Saturday, 27 February 2010
The Quarry, Sunday 21st February
Image above: The Children’s House, built by the Findhorn Foundation’s Youth Project, Erraid Quarry
I pace in the quarry, the camera rests on a tripod and I watch the clouds. I have come to wait on the landscape for a gift, a small rectangle of light. The sun has already made it into the island’s afternoon, its rays trimming the patches of snow back into the shadows of the rock faces. Below, the spoil heap artificially extends the quarry workings out into a plateau that crests over the island’s small pine plantation, the bay and the sound. A few years back the community laid out a spiral of rocks amongst the thin turf on the seaward edge of the heap. Even in a relatively short time it has become imbued with a feeling that its creation was in a more distant past, the Celtic symbolism fits with the wider landscape.
Over the sound, Columba’s abbey is side lit rendering its grey walls with deep shadows like folds in the sombre cassock of a monk. Behind the bell tower the rocks look down on the abbey’s thirteen hundred year history with little reverence, their presence stretches back into such inordinate vastness that even to say two and a half thousand million years doesn’t begin to describe its magnitude. I wait and wonder what my part in all this is.
I’m telling stories, I suppose it is something I have done my whole life. And then there are things to be done that don’t require a story, things that need elbow grease or the swing of a pick. Sometimes I confuse the two and think that stories stack roof slates and dig ditches, but they don’t. So what use, these stories?
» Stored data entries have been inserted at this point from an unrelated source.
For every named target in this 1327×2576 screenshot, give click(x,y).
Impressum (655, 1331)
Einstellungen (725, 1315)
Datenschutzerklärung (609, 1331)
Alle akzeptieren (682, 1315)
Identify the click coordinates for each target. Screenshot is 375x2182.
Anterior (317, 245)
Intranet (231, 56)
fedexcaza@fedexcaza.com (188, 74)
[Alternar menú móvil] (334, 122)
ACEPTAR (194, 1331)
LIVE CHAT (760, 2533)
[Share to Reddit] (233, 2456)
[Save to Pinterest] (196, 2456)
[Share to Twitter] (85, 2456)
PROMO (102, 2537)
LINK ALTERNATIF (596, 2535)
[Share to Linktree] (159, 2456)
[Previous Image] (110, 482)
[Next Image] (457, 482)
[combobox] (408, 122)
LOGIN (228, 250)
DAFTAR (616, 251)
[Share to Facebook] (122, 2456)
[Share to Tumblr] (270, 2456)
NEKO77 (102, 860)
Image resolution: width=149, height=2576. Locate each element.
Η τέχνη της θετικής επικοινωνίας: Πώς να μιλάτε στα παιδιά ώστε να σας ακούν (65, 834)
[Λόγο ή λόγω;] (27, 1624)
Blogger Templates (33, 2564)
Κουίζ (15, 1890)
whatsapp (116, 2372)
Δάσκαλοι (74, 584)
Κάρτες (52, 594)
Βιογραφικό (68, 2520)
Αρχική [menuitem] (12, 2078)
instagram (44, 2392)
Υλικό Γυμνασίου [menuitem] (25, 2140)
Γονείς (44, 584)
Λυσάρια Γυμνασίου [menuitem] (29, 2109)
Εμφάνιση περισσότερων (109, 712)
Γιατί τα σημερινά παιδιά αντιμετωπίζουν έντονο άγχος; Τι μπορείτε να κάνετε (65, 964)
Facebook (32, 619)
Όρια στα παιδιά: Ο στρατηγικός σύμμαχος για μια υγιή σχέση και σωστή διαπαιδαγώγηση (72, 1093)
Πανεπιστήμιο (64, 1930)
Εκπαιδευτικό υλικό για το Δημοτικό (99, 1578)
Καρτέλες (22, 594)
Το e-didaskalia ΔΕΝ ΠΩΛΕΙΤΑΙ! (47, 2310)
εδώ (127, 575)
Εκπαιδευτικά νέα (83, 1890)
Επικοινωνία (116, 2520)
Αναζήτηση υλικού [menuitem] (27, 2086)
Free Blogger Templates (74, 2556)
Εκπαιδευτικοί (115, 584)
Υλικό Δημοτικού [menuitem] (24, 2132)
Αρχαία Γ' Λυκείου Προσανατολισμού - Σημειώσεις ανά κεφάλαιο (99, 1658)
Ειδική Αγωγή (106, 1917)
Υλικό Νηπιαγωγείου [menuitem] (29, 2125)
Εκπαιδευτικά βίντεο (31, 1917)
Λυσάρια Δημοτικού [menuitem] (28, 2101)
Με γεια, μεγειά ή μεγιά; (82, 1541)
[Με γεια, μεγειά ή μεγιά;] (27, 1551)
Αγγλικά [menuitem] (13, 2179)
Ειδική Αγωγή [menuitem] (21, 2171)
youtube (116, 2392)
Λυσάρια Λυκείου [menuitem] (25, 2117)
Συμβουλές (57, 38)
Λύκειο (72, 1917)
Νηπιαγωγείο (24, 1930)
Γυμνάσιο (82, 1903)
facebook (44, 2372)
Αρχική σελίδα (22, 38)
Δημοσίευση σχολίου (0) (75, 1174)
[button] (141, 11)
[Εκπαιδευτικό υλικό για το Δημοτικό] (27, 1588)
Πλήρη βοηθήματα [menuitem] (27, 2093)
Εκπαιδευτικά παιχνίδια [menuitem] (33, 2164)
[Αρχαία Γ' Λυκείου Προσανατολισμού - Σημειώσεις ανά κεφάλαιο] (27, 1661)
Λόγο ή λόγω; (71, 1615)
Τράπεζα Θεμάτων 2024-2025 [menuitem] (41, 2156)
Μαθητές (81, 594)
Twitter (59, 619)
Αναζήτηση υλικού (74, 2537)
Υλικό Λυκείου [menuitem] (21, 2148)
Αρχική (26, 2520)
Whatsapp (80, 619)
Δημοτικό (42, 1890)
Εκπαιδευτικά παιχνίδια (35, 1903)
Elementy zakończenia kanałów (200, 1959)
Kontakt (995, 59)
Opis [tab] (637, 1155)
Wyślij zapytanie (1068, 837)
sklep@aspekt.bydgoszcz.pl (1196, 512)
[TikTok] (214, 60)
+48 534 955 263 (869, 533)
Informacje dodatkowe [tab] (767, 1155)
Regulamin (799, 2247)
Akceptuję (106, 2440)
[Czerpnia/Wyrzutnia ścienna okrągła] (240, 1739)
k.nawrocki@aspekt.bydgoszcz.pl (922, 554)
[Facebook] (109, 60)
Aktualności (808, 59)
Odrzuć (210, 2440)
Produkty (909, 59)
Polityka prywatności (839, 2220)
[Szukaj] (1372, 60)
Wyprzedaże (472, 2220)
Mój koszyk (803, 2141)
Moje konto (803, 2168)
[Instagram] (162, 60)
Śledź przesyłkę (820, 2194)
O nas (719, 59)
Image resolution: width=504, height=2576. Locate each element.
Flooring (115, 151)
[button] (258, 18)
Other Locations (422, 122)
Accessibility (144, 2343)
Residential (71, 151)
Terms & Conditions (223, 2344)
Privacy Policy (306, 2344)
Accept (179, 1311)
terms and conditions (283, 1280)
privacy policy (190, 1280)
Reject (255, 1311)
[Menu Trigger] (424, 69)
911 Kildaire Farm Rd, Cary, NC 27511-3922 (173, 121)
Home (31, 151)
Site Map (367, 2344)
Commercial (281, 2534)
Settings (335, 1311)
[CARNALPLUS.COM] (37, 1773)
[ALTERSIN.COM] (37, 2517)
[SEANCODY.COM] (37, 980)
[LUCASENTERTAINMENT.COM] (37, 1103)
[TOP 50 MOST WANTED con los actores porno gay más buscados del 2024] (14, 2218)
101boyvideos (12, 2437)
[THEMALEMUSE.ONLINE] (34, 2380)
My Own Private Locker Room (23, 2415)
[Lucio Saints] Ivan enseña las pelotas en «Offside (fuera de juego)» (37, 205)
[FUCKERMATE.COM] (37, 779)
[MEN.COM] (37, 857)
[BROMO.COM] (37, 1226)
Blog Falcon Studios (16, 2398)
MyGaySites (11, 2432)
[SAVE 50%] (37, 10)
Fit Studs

Maybe I am just sending postcards to some future self, when I look back over my old writing I find time has erased my memory of the creative process leaving me to read the words anew, as if they were penned by the hand of a stranger. This is not unique to writing, sometimes I pull the kitchen draws out and inspect their dovetail joints in an attempt to keep the memory of making them alive but it has already been lost, so I wonder at another’s skill.
The island is littered with the handiwork of others, some good and some not so, but it matters little I live with it all. When Robert Louis Stevenson came here as a lighthouse engineer in training, he wrote of Sabbaths when the stone masons tools fell silent. They have been silent along time and yet Stevenson’s words almost carry as much weight of proof as the blocks that litter the quarry’s spoil heap, or the Dubh Artach lighthouse that guards the southern horizon.